Lester, Julius . On Writing for Children and Other People. New York: Dial Books, 2004.

"For the past forty-seven years I have devoted most of my time and energy to writing. For the most part I cannot say I have enjoyed it" (7), writes Julius Lester—a rather startling revelation to open a reflection on a writer's life.

"I loved the power of . . . being able to put a letter on the page and that letter meaning something. It was the physical act of writing for me that happened first" (4), suggests Jacqueline Woodson in an early citation in Lois Thomas Stover's biography, creating a distinctly different tone.

And there, in a way, are the bookends that these two works mark. Though Julius Lester writes about his childhood past and his movement into story, both oral and written, On Writing for Children and Other People is a work that looks backward at a career that, he acknowledges, may be coming to an end. This despite his new book, Day of Tears (Hyperion, 2005). On the other hand, Stover's biography, though it will say much about Jacqueline Woodson as the mature writer and her amazing productivity in several different genres, is a work that looks forward to a looming career as one of the major American voices in children's and young adult literature. This suggested most recently in her Coming on Home Soon (G. P. Putnam, 2004).

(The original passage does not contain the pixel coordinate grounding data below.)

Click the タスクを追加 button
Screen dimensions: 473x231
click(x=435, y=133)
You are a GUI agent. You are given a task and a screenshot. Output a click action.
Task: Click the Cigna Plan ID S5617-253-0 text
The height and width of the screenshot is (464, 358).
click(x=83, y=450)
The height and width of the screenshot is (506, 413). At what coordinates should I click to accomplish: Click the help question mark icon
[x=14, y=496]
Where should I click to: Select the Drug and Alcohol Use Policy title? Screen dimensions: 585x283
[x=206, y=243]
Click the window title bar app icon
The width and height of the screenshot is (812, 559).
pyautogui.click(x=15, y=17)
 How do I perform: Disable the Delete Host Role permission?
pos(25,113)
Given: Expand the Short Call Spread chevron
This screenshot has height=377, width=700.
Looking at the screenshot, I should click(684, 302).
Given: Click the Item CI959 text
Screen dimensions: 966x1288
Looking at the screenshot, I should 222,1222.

In Jacqueline Woodson: "The Real Thing," the first full-length, critical work on the author, Lois Thomas Stover uses interviews with Woodson (her own and those of others) and close readings and analyses of Woodson's young adult and middle grade novels to offer insights into Woodson's work as a writer. Tracing Woodson's journey toward becoming a published author, Stover places into tension Woodson's parallel lives: the private fears of the citizen and mother living in twenty-first-century America, and the public face of the author resolving to provide hope and power for a generation of young readers and writers. To give her readers "the chance to find strong role models," Stover argues, Woodson draws connections between characters, and between characters and readers, "across all manner of boundaries designed to keep them apart" (19); she does this, Stover suggests, through emphasizing themes of powerlessness and invisibility, homelessness, friendship, and individualism. Stover sees this dispelling of stereotypes as a major thrust and purpose in Woodson's work. [End Page 450]

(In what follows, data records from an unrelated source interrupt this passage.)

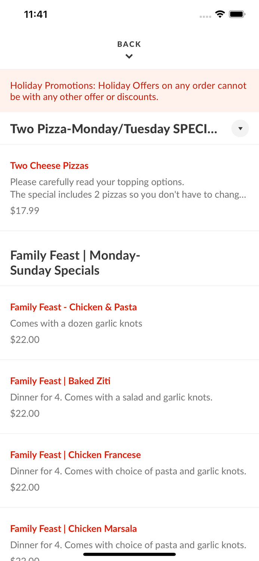Tap the clock showing 11:41
The height and width of the screenshot is (561, 259).
point(36,14)
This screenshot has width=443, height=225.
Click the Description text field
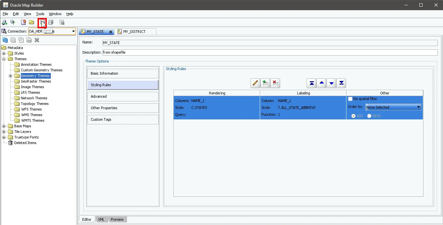pyautogui.click(x=270, y=52)
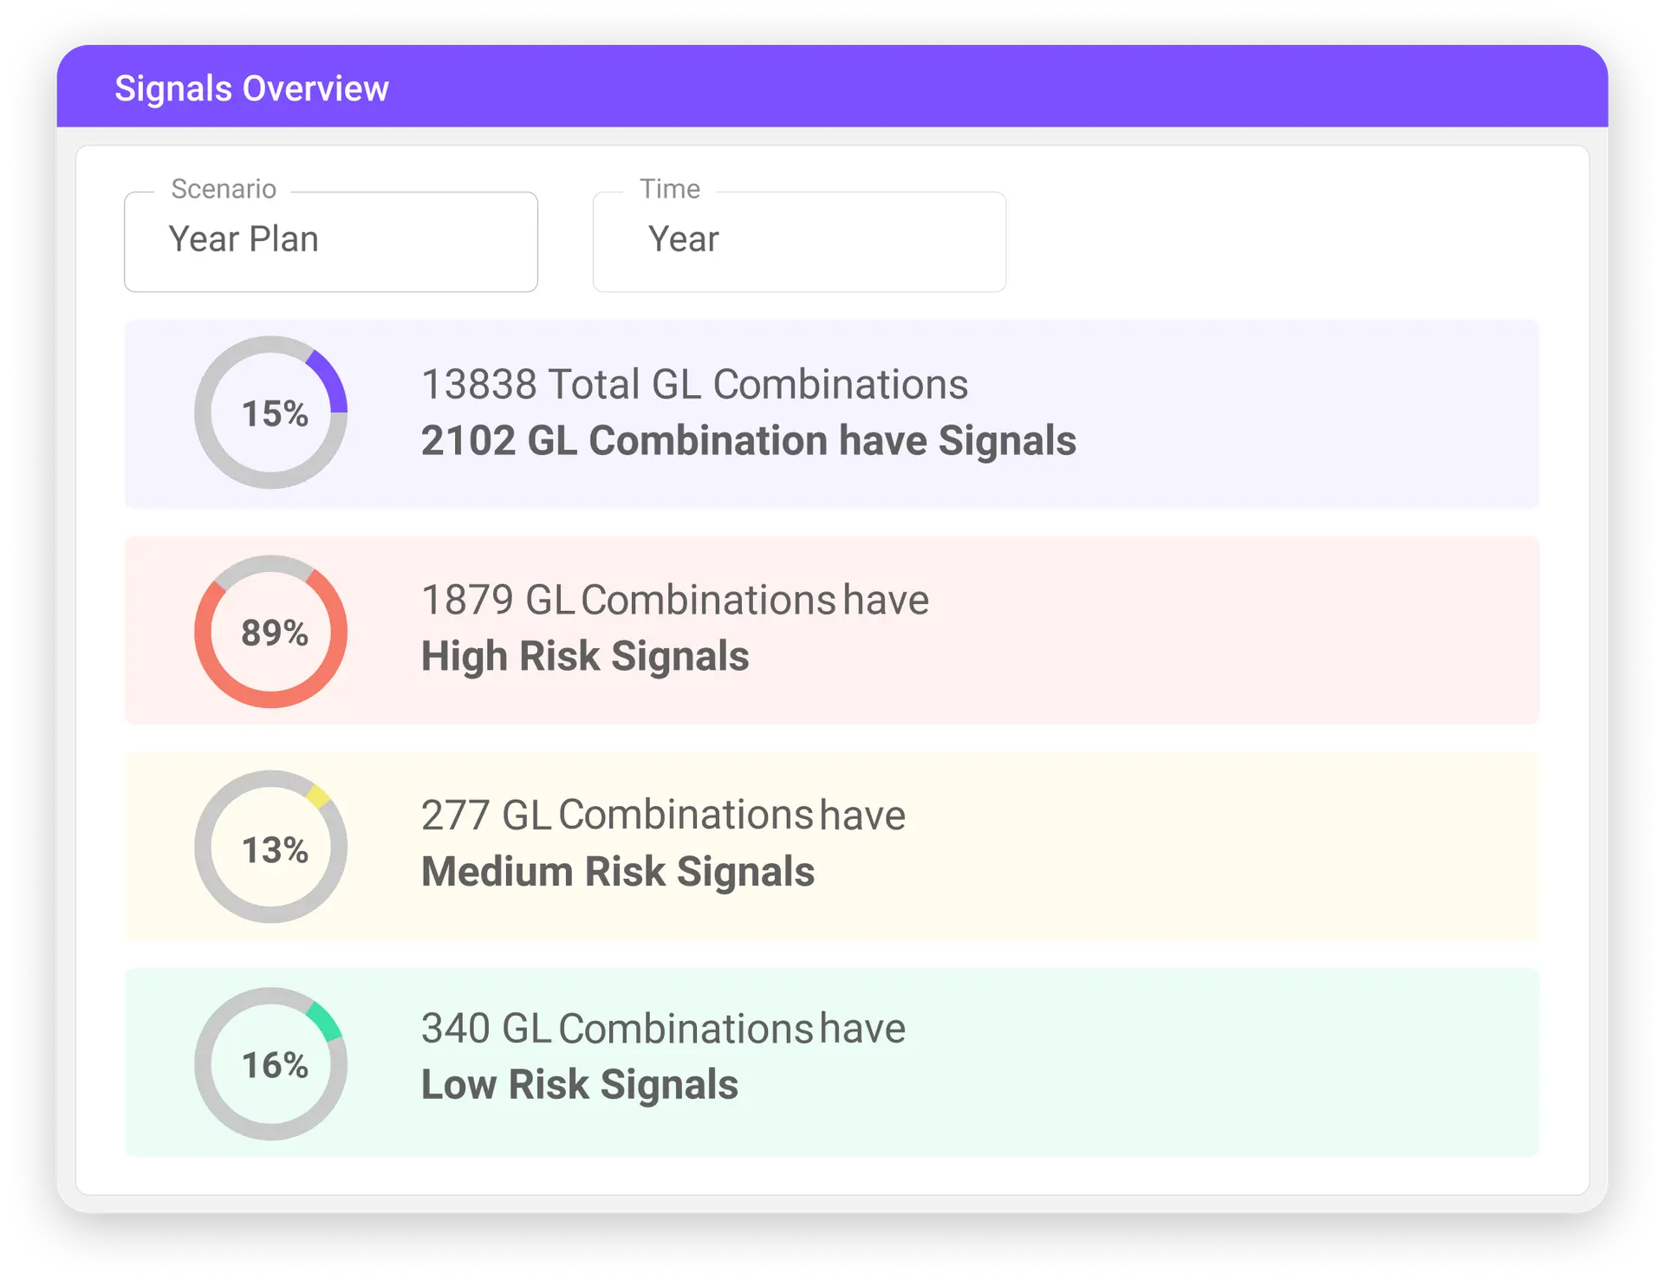Click the Signals Overview header title
This screenshot has height=1280, width=1664.
click(x=251, y=88)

Julius Lester too speaks much about "boundaries designed to keep them apart" (104) in his reflections. He recalls the boundaries of his childhood—the spoken and unspoken taboos that existed between races and his use of language to push those taboos almost to the breaking point. He recalls the boundaries established by family backgrounds, and by varying faith traditions. They are the boundaries caused simply by the passing of years, by the passing on of old hatreds and anger, and by the knowledge that we do inevitably pass on ourselves: "Now there is only time to do all I would like to do, or even all I need to do" (104), he laments—his voice speaking for all of us.

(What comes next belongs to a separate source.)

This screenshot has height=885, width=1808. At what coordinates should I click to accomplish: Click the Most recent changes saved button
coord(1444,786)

But Julius Lester is the consummate storyteller, and even as he chronicles the prevalence of boundaries—the same ones to which Woodson speaks—he argues that one way of rupturing boundaries is through the voice of the storyteller. "I have a fantasy that peace will come to the Middle East only when small groups of Jews and Arabs sit in circles and tell each other stories about who they are and what they do and who their parents and grandparents were" (73). The boundaries between individual lives can, both Lester and Woodson agree, be overcome by story. For Lester, even the seemingly impenetrable boundaries of time can be so overcome: "It is through story that I share my knowledge of past as present, of past as presence, of past as evermore" (45), he...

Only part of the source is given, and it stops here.